Changes to the ESRB's rating systems could pose a problem for indie developers
The Board is retiring its short-form process, which is what most indie developers useBy Cal Jeffrey
The Entertainment Software Rating Board (ESRB) has decided to retire its short-form rating system.
In a statement provided to Gamasutra, the ESRB has indicated that it will no longer offer developers the option of using the short form to have their games rated. The system is used to evaluate digital-only titles and costs nothing. The long-form system is used for games that have a physical version and requires developers to pay a fee.
The move is of particular concern to indie developers since production expenditures are tight. Digital games are far cheaper to produce, but not having a way to rate the titles could hinder game makers. Fortunately, the ESRB says that studios can still have their products rated for free by the International Age Rating Coalition (IARC), which was created by the board to make it easier for publishers to get ratings for other regions like the UK and Australia.
The bad news is that currently IARC is only supported on certain storefronts --- specifically Nintendo eShop, Google Play, Oculus Store, and Microsoft's store. Without an accessible and affordable rating system for other marketplaces like the PlayStation Store, Apple's App Store, and Steam, indie developers could be squeezed out of those sectors.
"Physical product will continue to go through the ESRB Long Form rating process, for which developers must pay a fee."
However, the rating board believes that it can have an alternative ready before it retires the short form.

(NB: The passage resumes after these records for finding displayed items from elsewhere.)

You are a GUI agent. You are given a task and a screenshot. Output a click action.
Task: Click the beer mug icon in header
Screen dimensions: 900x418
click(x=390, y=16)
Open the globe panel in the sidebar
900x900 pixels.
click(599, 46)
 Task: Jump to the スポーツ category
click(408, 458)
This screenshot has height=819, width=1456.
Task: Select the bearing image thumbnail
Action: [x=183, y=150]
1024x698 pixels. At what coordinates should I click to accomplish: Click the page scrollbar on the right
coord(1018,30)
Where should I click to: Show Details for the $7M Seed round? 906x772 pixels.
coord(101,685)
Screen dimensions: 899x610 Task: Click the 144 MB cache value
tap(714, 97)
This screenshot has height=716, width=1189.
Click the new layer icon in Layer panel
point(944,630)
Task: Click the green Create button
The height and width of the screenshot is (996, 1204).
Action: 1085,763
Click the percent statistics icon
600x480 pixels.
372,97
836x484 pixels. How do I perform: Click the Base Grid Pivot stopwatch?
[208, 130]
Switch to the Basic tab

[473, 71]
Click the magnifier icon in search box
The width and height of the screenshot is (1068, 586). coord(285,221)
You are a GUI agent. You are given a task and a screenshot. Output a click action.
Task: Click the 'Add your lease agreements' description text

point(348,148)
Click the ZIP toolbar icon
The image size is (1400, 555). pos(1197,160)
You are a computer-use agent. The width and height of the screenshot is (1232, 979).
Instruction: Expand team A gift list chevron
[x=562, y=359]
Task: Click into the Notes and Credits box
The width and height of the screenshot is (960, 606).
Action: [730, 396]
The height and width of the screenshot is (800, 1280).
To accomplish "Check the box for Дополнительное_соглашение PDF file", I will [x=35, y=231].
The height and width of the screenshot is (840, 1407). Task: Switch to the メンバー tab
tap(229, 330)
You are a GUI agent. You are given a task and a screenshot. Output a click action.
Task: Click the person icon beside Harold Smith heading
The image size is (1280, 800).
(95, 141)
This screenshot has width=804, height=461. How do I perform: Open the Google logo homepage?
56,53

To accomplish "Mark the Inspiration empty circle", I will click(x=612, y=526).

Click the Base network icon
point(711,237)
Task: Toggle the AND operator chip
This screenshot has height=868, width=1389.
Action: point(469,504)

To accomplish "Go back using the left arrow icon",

"We expect that an ESRB ratings solution will be available to all developers of console downloadable games at no cost to them without interruption," said a representative. "Despite what some developers may have heard, we do not yet have a hard date for when the ESRB Short Form process will be retired. We will provide the developer community with concrete updates on this matter as they become available."
The board also said it does have plans to deploy the IARC for the PlayStation Store but did not mention it coming to other platforms where digital indie games are sold.